Stewart, David (Highlands and Islands) (Lab) Smyth, Colin (South Scotland) (Lab) Sarwar, Anas (Glasgow) (Lab) Rowley, Alex (Mid Scotland and Fife) (Lab) Mountain, Edward (Highlands and Islands) (Con) McNeill, Pauline (Glasgow) (Lab) Macdonald, Lewis (North East Scotland) (Lab) Leonard, Richard (Central Scotland) (Lab) Lennon, Monica (Central Scotland) (Lab) Kelly, James (Glasgow) (Lab) Johnson, Daniel (Edinburgh Southern) (Lab) Griffin, Mark (Central Scotland) (Lab) Gray, Iain (East Lothian) (Lab) Grant, Rhoda (Highlands and Islands) (Lab) Findlay, Neil (Lothian) (Lab) Fee, Mary (West Scotland) (Lab) Dugdale, Kezia (Lothian) (Lab) Bibby, Neil (West Scotland) (Lab) Beamish, Claudia (South Scotland) (Lab) Baker, Claire (Mid Scotland and Fife) (Lab)Baillie, Jackie (Dumbarton) (Lab)

The Presiding Officer

The result of the division is: For 93, Against 21, Abstentions 0.
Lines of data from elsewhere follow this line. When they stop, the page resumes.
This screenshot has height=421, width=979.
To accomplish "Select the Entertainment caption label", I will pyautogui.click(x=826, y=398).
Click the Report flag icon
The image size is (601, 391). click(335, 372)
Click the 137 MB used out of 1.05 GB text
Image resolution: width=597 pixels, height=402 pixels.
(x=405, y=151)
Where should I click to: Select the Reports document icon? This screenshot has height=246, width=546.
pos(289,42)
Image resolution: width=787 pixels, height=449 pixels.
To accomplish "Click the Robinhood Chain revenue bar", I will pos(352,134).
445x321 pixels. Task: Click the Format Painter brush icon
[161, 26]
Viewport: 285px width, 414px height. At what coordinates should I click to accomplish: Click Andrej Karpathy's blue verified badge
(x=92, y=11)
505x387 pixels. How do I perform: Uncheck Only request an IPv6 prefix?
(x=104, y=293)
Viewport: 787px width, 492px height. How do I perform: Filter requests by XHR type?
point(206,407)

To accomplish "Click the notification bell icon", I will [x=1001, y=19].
Motion, as amended, agreed to,

That the Parliament welcomes the publication of the Fair Work Action Plan and endorses the actions that it commits the Scottish Government to; shares the vision for Scotland to be a fair work nation by 2025; continues to recognise the vital role that employers and trade unions have in creating fairer workplaces; acknowledges the crucial role of fair work in delivering a sustainable and inclusive economy; welcomes in particular the commitment to extend fair work criteria to every type of grant, funding stream and business support budget, and the commitment to add environmental impact as an element of the Business Pledge; recognises that the case for these actions has been made for several years by political parties and others, and believes that the Scottish Government should publish detailed proposals on the implementation of these actions before summer 2019.

Land Ownership Information

The Deputy Presiding Officer (Linda Fabiani)
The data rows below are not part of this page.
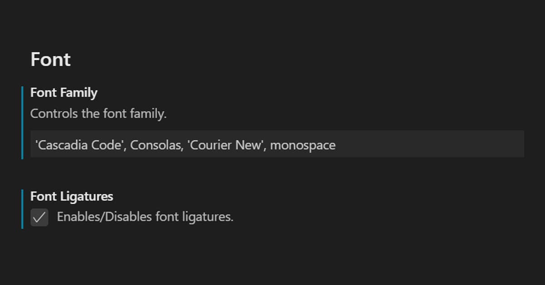Click the description 'Controls the font family.'
This screenshot has height=285, width=545.
pos(98,113)
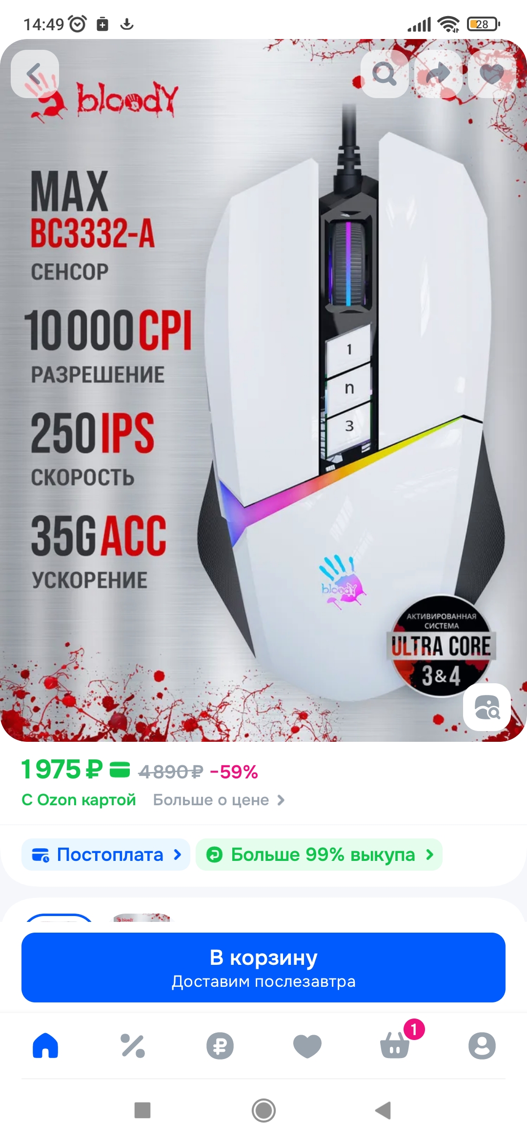Open favorites heart in bottom navigation
Viewport: 527px width, 1142px height.
pyautogui.click(x=307, y=1046)
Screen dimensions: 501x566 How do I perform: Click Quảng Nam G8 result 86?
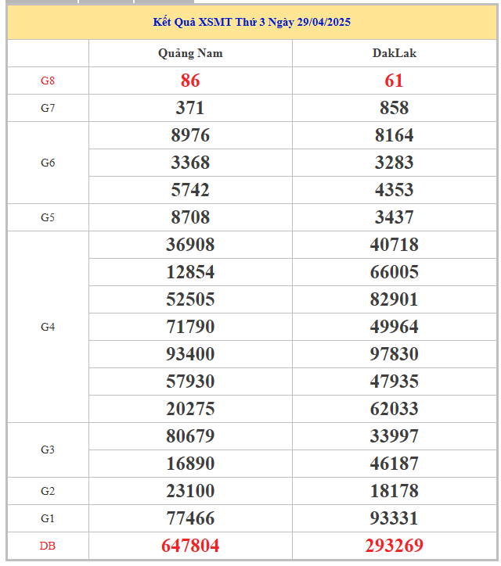[x=190, y=81]
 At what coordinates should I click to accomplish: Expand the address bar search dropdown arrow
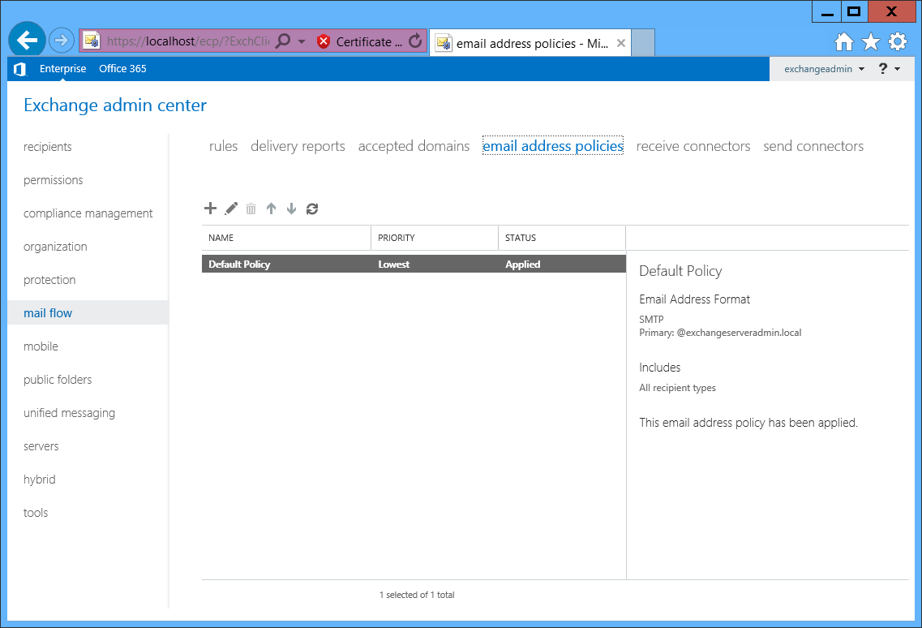point(302,41)
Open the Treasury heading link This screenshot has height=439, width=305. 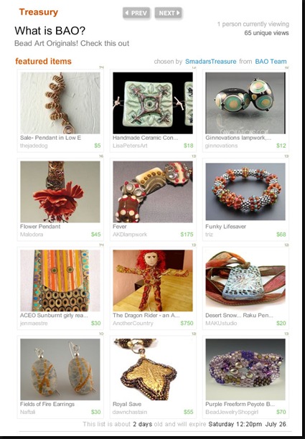click(38, 12)
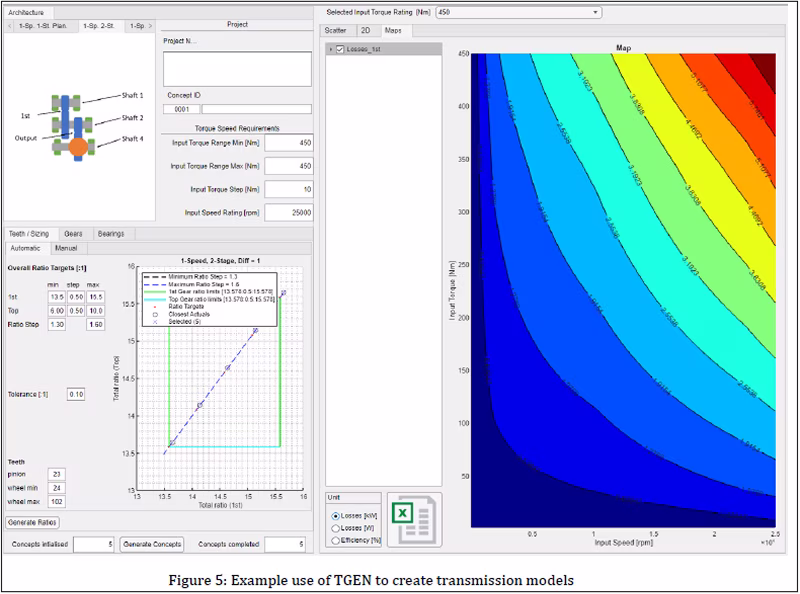
Task: Expand the Losses_1st tree node
Action: pyautogui.click(x=331, y=49)
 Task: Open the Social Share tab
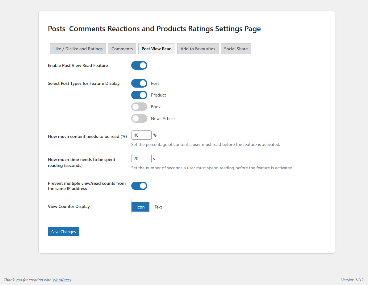[236, 49]
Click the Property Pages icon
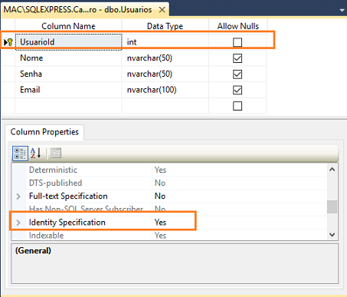 point(56,153)
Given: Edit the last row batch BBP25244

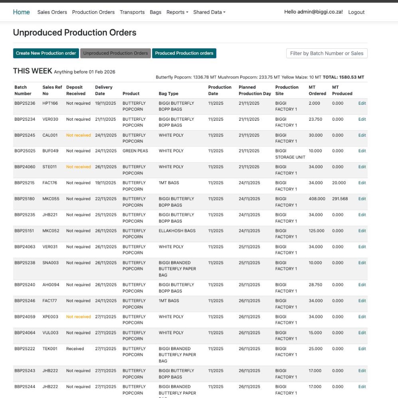Looking at the screenshot, I should click(x=362, y=387).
The final item of business is a members’ business debate on motion S5M-16015, in the name of Andy Wightman, on who owns Scotland. The debate will be concluded without any question being put.

Motion debated,

That the Parliament believes that a modern, democratic society requires open and transparent information on the ownership, use and value of land; commends the report published by Community Land Scotland (Towards Land Ownership Transparency); notes the ambition to create a Scottish Land Information System (SCOTLIS) to provide comprehensive information about land and property; understands that the target to register all land owned by Scotland’s public bodies by 2019 is unlikely to be achieved; regrets that it remains difficult, time-consuming and expensive for citizens in Lothian and across Scotland to obtain land information, and notes the view that information about the ownership, use and value of land should be made freely available to the people of Scotland.


Andy Wightman (Lothian) (Green)

I refer members to my entry in the register of members’ interests, particularly to my on-going administration of the Who Owns Scotland website.

I am pleased to open the debate, and I thank all members who signed the motion and who will speak this afternoon. The debate is intended to highlight the need for a wide range of information—not just information on the ownership of land—to be more easily and freely available. It is something of a contradiction that Scotland has the oldest national public register of land—the 1617 register of sasines—and yet, today, Scotland has a system of land registration and information that is poor by international standards, and one in which it is next to impossible to obtain critical information easily and quickly.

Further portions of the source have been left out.